WithSecure Pours Energy into Making Software More Efficient

Joe Fay — Thu, 01 Jun 2023 14:14:07 +0000

WithSecure has unveiled a mission to reduce software energy consumption, backing research on how users trade off energy consumption against performance and developing a test bench for measuring energy use, which it ultimately plans to make open source.

The Finnish cyber security firm has also kicked off discussions on establishing standards for measuring software power consumption with government agencies in Finland and across Europe, after establishing that there is little in the way of guidance currently.

Power Consumption

Power consumption by backend infrastructure is a known problem. Data centers, for example, account for up to 1.3% of worldwide electricity consumption, according to the International Energy Agency. While this figure has stayed relatively stable in recent years, it excludes the impact of crypto mining, which accounts for almost half as much.

A report for the UK Parliament last year cited estimated that user devices consume more energy than networks and data centers combined.

Leszek Tasiemski, WithSecure’s vice president for product management, spoke at Sphere 2023 in Helsinki, saying that most of the firm’s own operations run in the cloud, which gives it good visibility into the resources it was using and their CO2 impact.

Most of the data centers it uses already run on renewable energy sources, he said, and it was already “optimizing the code as much as we can so that it performs less operations. Or it performs the same operations with a different approach or a different programming language or different libraries so that it results in less CPU cycles, less I/O operations.”

It is harder to have an impact on power consumption outside of the platforms it directly controls, says Tasiemski, but the firm is working to optimize the agent software its clients run on their systems.

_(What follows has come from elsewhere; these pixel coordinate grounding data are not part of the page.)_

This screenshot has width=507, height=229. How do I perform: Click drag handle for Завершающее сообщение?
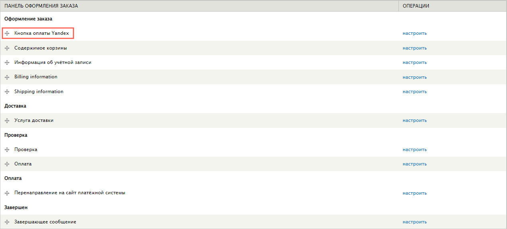7,222
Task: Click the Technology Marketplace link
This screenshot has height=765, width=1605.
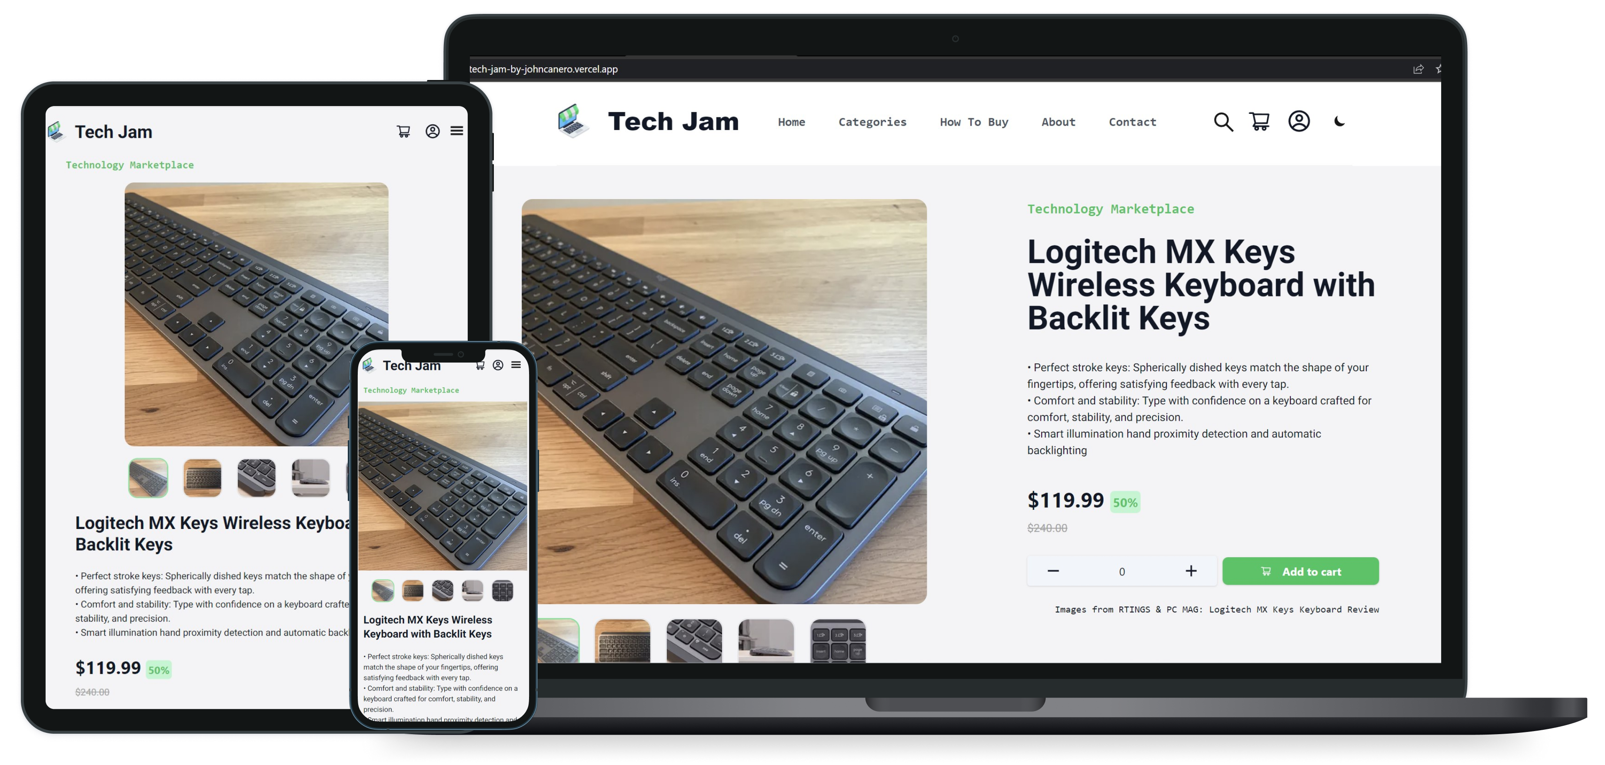Action: click(x=1111, y=209)
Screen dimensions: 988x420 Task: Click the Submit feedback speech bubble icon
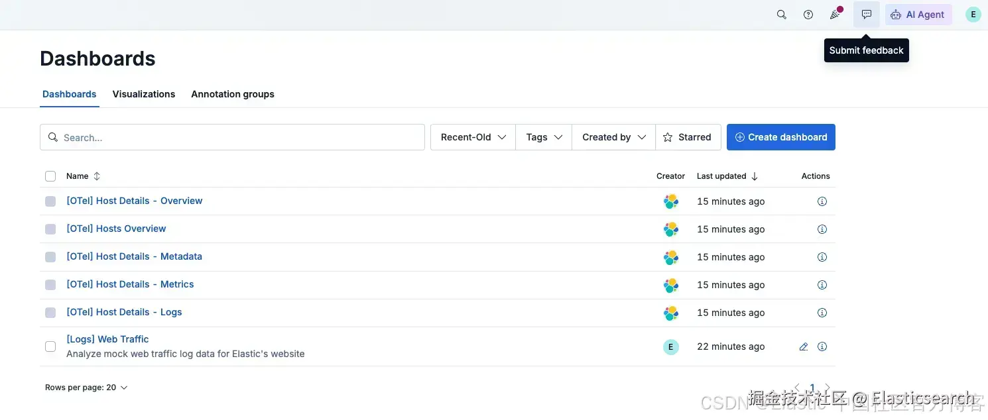(x=867, y=15)
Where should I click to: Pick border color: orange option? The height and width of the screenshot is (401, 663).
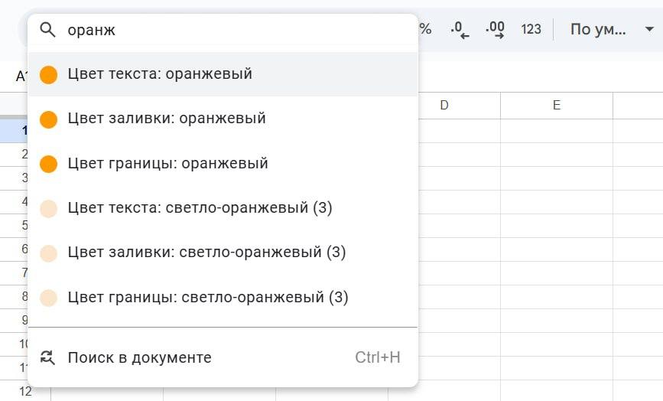pos(167,163)
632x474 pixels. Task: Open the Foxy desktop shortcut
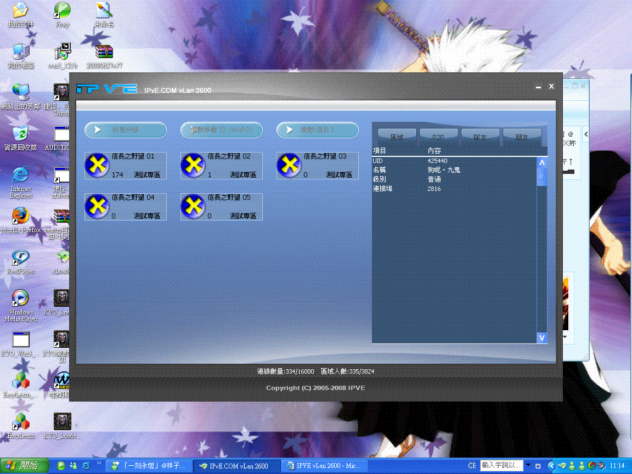(63, 11)
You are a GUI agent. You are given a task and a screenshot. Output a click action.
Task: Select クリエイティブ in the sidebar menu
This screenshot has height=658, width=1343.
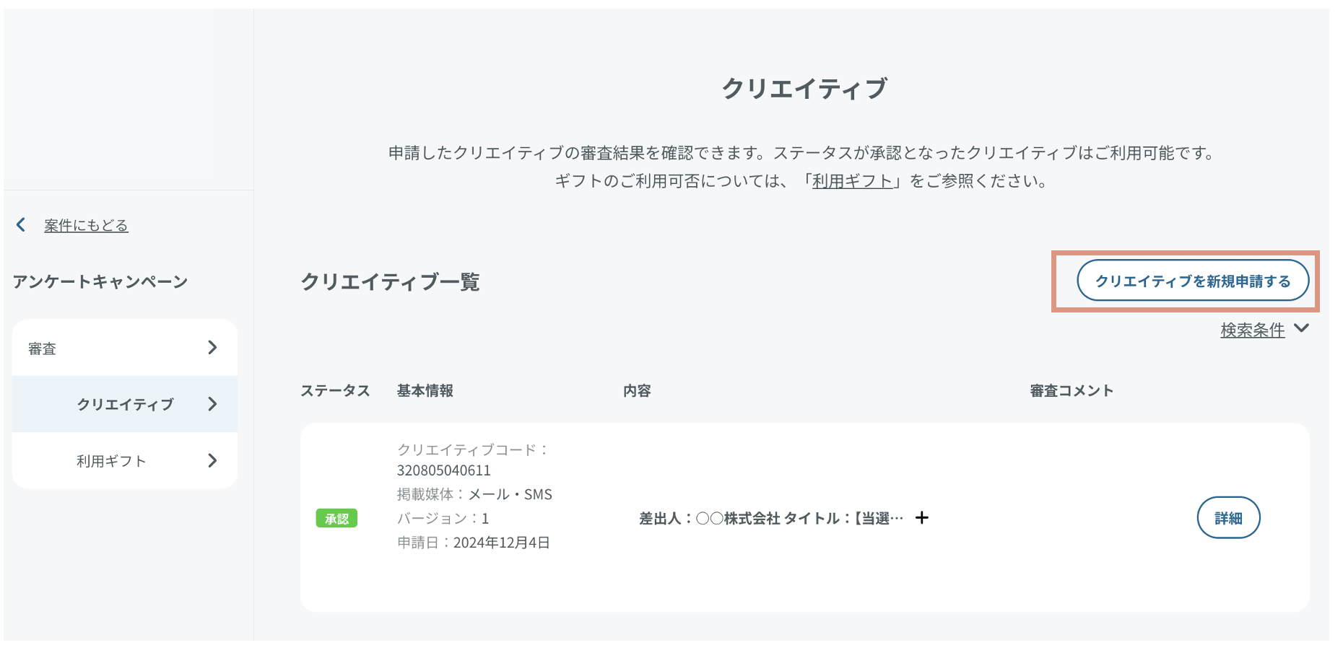125,405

The energy consumption of the WithSecure agent, which runs on clients’ devices, might be relatively small, but Tasiemski said, “This is where we have economies of scale. We have millions of devices out there.”

This would benefit the users, he said. “This is not for our direct benefit. It’s not our electricity bills, it’s not our heat to remove.” He added that, as for its own systems, lowering energy usage usually means better performance. “It’s not always black and white, but it’s related.”

The Challenge

The challenge is how to do this without compromising security. Users can vary settings in WithSecure’s profile editor, for example, how often scans are run. Optimizing or adjusting these could be used to reduce resource use. But this could also be dangerous if admins are so focused on energy reduction that they dial things back too far.

So it has kicked off research at Poland’s Poznan University of Technology to examine how general users and security pros are likely to visualize energy consumption versus risk appetite. “We are doing this research to see how we can, in a responsible way, show this information,” said Tasiemski.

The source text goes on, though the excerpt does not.